Problem statement ▸ Scan the data below and pick out the lines containing the word "computer".

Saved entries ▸
◆ ◆ ◆ ◆ ◆ ◆ ◆
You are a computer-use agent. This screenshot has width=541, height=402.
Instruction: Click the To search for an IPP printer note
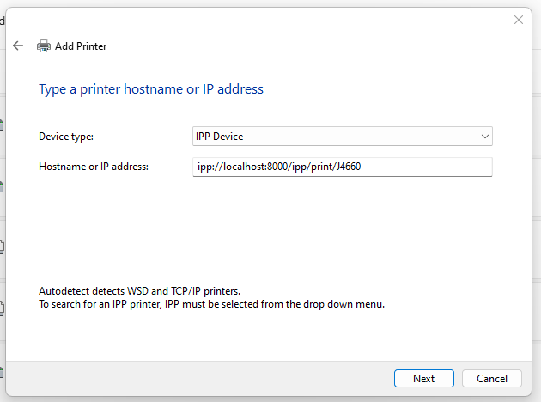tap(211, 304)
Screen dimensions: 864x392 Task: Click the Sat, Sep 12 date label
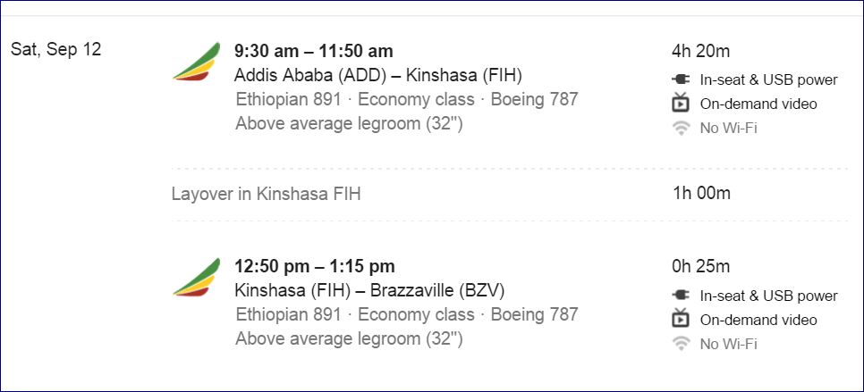55,49
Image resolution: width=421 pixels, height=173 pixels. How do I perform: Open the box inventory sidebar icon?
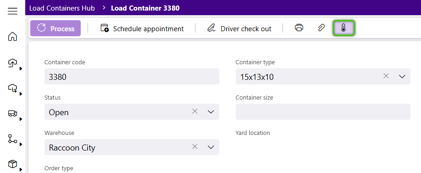(x=12, y=164)
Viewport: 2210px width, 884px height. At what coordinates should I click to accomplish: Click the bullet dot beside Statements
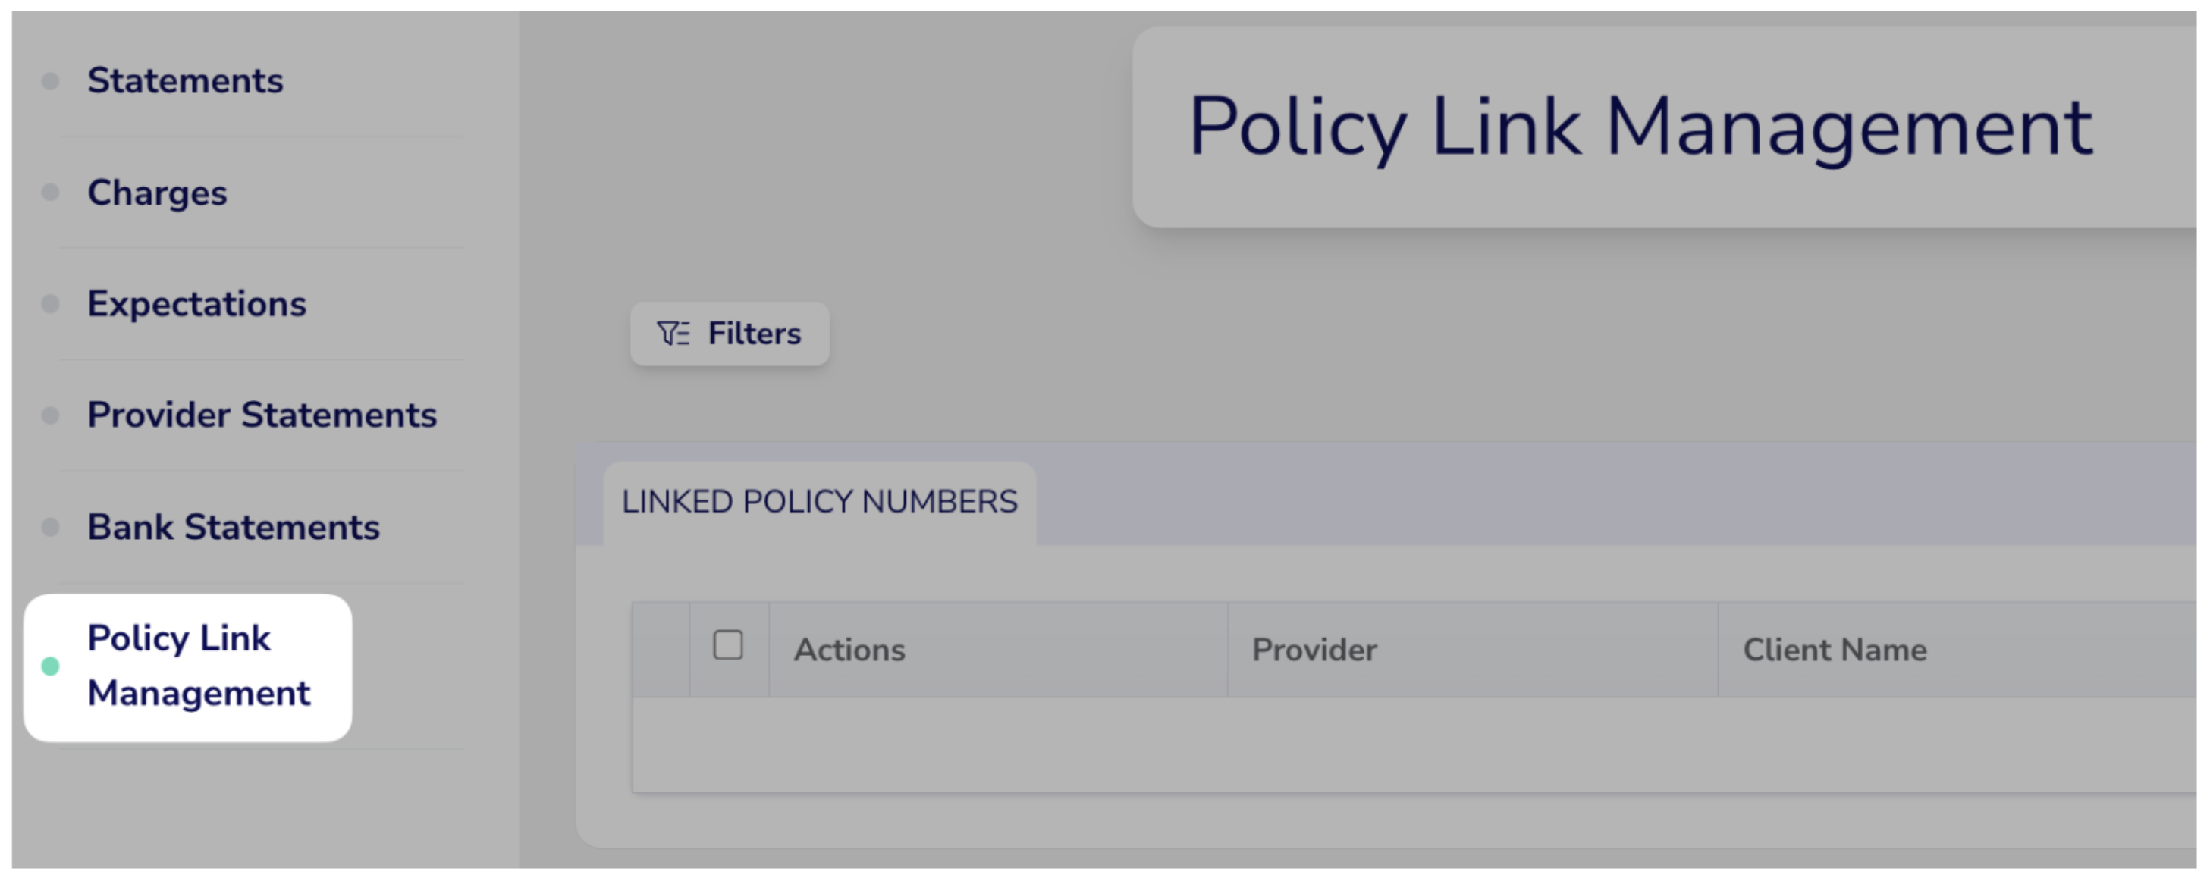[51, 81]
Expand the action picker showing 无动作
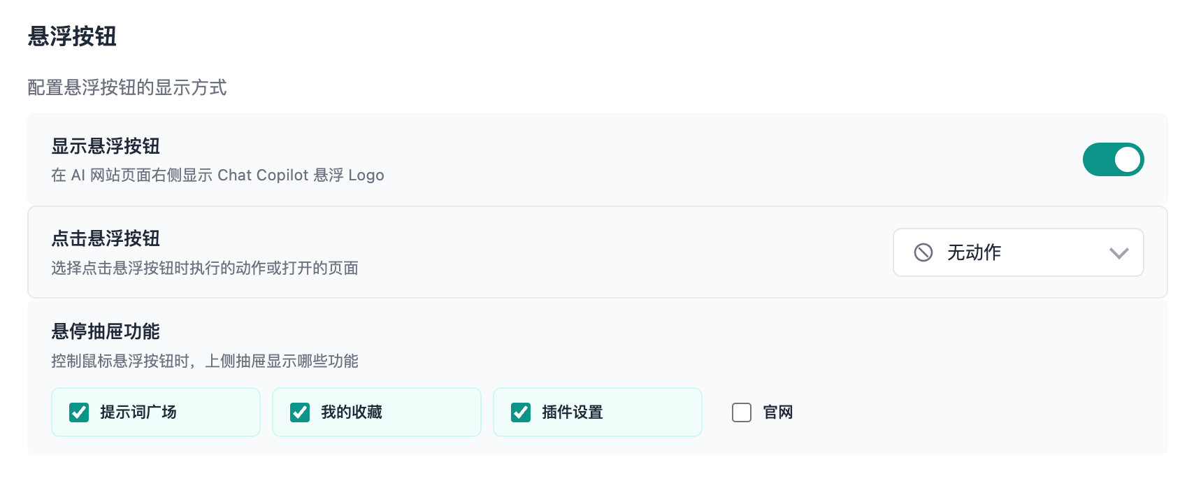Screen dimensions: 1194x481 [1018, 252]
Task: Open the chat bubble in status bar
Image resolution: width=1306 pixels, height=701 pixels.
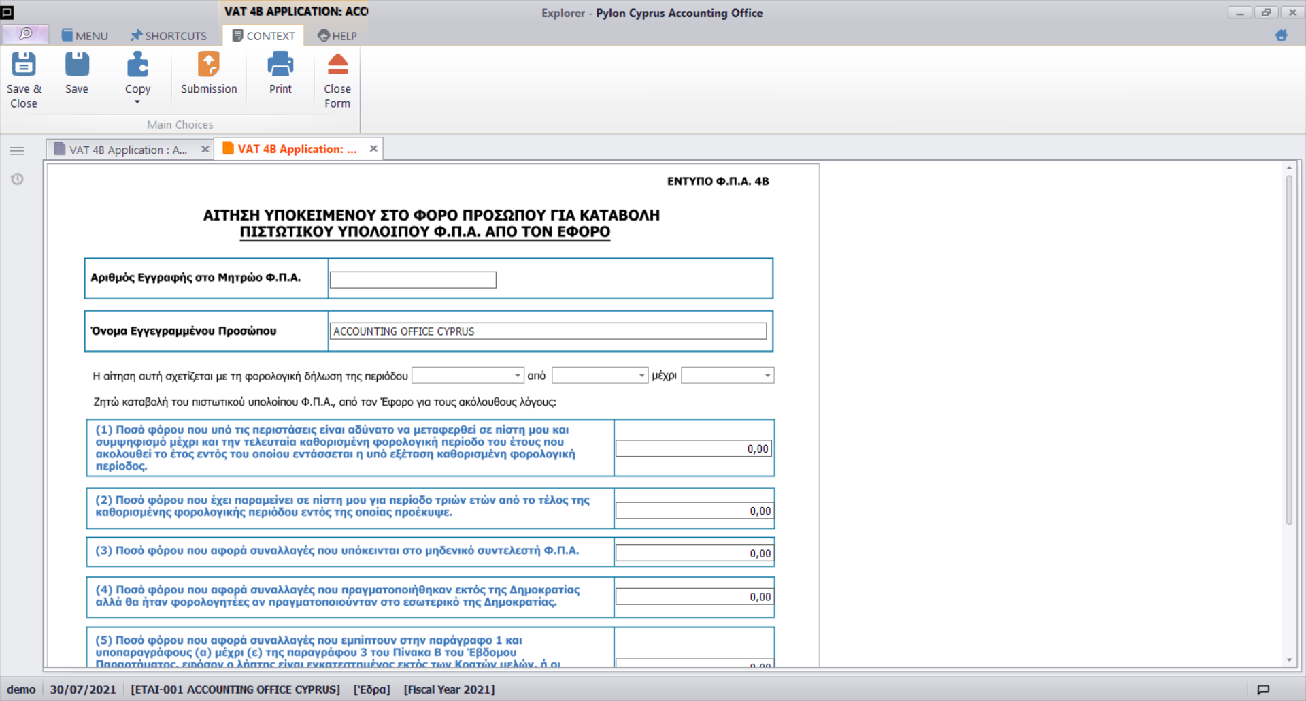Action: (x=1263, y=689)
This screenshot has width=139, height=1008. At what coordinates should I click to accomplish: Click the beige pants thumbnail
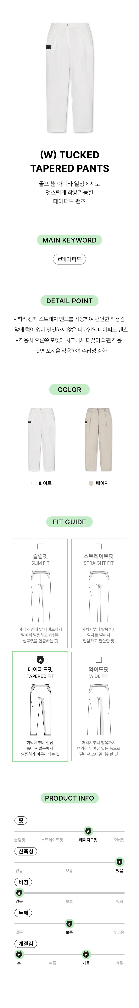pyautogui.click(x=98, y=439)
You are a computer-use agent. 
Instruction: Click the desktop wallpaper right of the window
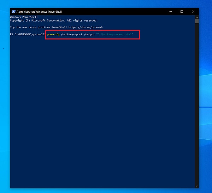(206, 106)
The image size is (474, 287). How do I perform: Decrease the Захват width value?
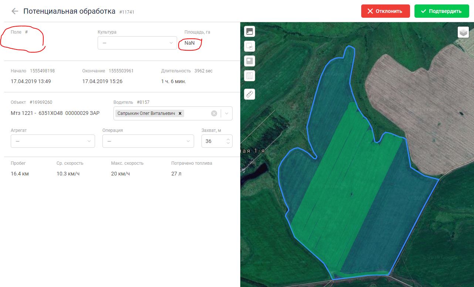point(228,143)
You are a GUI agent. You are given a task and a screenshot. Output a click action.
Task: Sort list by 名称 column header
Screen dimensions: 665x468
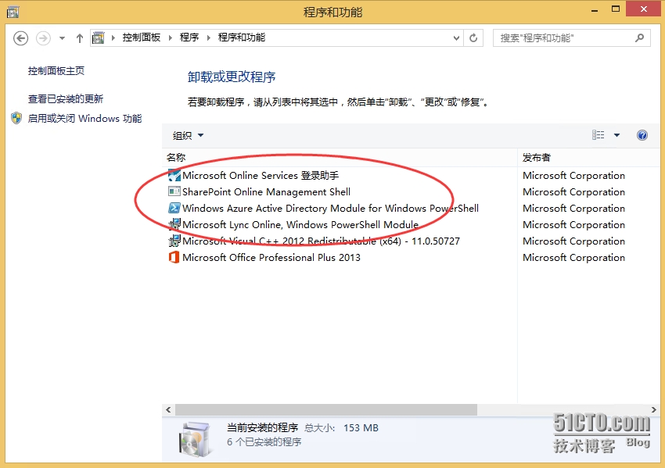176,157
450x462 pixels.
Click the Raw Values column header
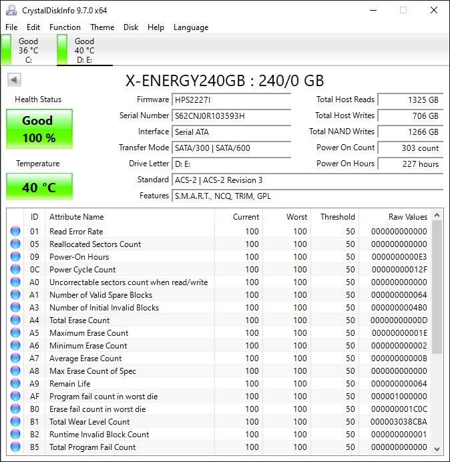pyautogui.click(x=407, y=217)
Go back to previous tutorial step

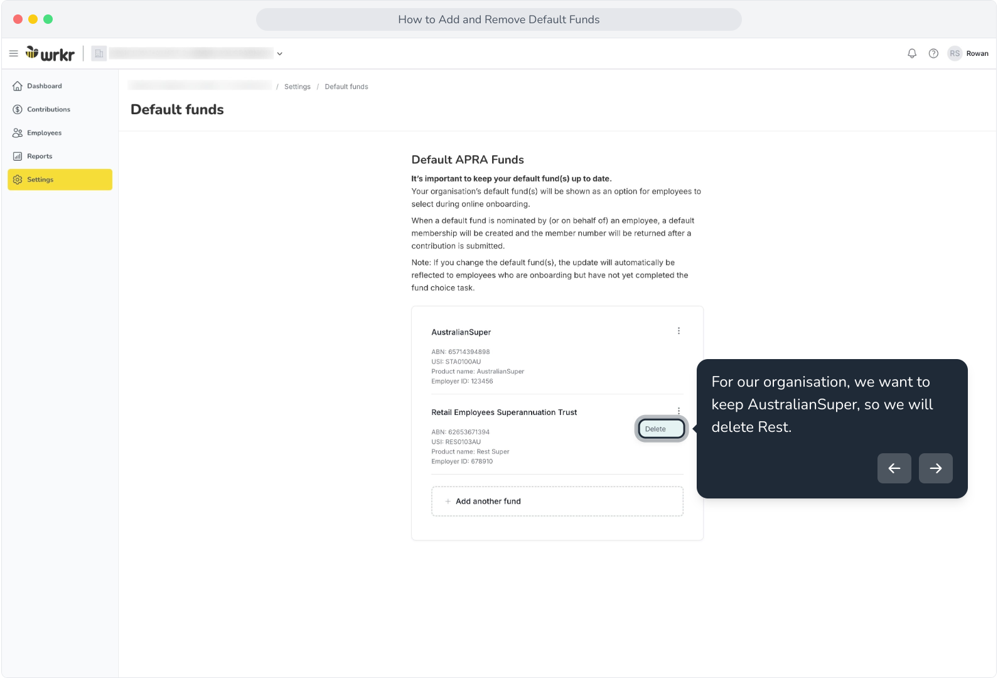(x=894, y=468)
◆ ◆ ◆ ◆ ◆ ◆ ◆
Solution below ▸
You are a computer-use agent. This screenshot has width=541, height=402.
You are a computer-use agent. 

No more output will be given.